▸ Stored data

****************************************

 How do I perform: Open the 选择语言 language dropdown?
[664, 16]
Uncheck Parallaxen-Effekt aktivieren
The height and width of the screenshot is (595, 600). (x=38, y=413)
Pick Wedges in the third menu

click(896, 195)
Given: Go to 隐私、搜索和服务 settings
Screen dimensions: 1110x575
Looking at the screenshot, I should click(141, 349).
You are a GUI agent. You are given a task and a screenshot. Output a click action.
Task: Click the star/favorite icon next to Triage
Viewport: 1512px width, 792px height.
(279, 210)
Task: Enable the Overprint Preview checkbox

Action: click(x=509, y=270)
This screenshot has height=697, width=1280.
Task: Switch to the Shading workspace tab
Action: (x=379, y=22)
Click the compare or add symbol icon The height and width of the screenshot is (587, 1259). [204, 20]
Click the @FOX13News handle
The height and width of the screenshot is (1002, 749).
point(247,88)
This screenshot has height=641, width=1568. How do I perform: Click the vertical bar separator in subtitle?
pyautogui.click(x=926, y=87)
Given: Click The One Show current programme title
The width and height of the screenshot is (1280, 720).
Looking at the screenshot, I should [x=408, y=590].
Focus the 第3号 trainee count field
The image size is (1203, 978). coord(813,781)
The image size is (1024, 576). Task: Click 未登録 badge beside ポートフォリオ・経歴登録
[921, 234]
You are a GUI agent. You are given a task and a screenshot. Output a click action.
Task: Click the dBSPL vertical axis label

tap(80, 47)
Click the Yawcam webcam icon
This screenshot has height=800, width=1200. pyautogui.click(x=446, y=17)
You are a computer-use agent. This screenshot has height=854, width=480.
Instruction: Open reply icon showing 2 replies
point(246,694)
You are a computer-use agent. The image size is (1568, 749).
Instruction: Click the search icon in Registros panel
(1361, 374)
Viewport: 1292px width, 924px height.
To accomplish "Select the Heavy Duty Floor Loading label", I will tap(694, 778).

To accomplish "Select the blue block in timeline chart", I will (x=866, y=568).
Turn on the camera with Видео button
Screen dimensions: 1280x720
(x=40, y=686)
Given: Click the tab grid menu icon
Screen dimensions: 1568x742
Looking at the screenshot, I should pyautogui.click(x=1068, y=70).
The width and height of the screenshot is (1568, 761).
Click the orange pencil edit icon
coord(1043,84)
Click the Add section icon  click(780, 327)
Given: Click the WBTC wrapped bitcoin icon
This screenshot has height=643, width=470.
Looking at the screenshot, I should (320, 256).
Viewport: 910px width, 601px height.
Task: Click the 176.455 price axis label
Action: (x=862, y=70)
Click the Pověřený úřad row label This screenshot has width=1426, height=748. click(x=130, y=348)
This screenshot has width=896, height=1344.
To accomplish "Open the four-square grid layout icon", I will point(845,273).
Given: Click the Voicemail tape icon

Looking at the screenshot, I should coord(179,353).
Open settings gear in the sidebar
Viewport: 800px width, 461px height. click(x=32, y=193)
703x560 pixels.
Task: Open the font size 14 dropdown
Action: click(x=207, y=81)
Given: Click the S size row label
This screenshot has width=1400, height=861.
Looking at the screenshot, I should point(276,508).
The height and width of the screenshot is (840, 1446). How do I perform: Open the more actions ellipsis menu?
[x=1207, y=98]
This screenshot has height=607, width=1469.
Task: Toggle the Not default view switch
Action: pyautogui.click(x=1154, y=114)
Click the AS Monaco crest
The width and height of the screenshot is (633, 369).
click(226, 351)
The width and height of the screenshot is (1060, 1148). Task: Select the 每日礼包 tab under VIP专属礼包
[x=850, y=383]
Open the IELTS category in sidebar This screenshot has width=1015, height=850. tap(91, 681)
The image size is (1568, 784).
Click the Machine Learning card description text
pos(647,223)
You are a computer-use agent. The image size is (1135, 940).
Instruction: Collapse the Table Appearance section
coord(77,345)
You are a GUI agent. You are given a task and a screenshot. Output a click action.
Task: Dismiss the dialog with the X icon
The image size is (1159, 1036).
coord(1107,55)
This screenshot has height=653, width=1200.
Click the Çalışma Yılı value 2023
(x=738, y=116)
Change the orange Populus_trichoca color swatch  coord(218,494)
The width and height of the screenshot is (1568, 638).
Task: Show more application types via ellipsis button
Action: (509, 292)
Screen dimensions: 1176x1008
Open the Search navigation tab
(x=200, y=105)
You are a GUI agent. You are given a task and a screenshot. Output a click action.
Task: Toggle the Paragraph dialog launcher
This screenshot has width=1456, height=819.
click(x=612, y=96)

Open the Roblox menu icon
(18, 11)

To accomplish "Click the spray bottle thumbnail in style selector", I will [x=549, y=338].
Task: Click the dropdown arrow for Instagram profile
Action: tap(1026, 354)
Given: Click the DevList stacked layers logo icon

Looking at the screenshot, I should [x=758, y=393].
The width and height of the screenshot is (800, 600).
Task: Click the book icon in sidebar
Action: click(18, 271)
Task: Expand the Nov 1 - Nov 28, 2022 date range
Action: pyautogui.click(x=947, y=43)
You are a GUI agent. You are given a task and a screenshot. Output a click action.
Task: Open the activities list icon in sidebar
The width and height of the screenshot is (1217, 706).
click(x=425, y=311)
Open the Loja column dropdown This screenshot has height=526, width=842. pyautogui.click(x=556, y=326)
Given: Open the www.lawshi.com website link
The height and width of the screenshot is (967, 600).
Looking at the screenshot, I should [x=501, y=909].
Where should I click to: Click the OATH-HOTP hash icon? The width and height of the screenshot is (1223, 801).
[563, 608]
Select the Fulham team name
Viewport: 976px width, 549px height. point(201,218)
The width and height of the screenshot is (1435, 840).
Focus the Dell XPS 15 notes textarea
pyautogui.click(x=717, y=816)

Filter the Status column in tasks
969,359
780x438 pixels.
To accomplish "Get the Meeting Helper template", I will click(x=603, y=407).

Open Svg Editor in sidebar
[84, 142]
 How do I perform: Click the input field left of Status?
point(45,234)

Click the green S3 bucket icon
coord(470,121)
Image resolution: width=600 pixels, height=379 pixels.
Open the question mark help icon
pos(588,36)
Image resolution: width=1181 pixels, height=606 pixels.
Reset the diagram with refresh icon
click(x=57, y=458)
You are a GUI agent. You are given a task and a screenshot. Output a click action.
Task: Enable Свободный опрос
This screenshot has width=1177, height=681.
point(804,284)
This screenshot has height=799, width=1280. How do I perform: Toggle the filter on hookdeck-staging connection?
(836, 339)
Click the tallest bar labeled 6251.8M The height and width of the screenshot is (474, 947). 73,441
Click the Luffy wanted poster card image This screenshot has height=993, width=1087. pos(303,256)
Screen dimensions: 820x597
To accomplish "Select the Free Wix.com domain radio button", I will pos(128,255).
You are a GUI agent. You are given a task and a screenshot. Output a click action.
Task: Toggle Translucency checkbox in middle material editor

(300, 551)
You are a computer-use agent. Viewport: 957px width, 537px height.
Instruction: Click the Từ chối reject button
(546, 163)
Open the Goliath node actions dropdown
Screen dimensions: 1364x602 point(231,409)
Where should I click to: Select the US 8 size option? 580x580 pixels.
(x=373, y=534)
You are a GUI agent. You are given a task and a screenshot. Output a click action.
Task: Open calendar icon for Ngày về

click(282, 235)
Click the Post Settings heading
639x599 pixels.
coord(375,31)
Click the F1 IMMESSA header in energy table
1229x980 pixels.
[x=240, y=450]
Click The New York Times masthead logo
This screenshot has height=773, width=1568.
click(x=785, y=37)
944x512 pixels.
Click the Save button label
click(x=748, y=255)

****************************************

▸ Task requirements
Collect, from the material above, every line containing the word "grid".

▸ Exercise response
Given: Click the tab grid menu icon
To accomplish "Open the four-square grid layout icon", I will point(845,273).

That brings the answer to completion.